So according to SVS they are pretty close to one another with the MTS towers going a little lower, but not by much.


----------



## Warpdrv

Correct....


----------



## Funkmonkey

hey Warp, have you had a chance to compare them to your Paradigms yet? I am not trying to pressure you or anything, it's just that I have heard the Paradigm Studio series and I like their sound, so they would make a good reference point for me. I have been running all over town listening to speakers, and these are one set I know I cannot find in stores. Thank you for posting about these speakers, you seem to be the only guy out there willing to share an opinion.
cheers,
Greg


----------



## Warpdrv

I will be having a small GTG at my house on FEB 10th... so Milwaukee area people chime in if you would like to join the shootout..

Dataset items
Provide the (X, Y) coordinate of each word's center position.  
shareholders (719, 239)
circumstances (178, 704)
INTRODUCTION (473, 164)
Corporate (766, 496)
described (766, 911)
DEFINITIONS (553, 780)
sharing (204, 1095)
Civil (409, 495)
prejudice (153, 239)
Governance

- _Stated problem_
Could you extend the forum thread on comparing speakers, beginning right after its final post? The dataset listing is separate from the forum thread on comparing speakers.

- _Output of the task_
I have not set them up side by side with the Paradigms just yet... but I can tell you that IMO they are a softer less aggressive speaker then the Paradigm... The Tweeters are just right, not piercing - no EQ'ing needed at all... the mids and mid bass is true to the material.... not as forward as the Paradigms. I do have to take them out to my bright room Hard Wood Floors, lots of high ceilings - echoey...

They seem to me to be more of a natural sound... The Paradigms have some coloration or punchiness to them and the tweeters ring brightly with the metal domes, so much that my delicate ears can't handle them, I have to EQ them down...

Last night I hung my Bookshelves on the wall, and let me tell you that was no easy task, they are heavy, and they look much bigger then I had in mind when thinking about wall mounted side surrounds... :scratch::duh: WOW 

I'm sure that when the women get a look at those in there,, they will just shake their heads... "MEN :scratchhead::coocoo:"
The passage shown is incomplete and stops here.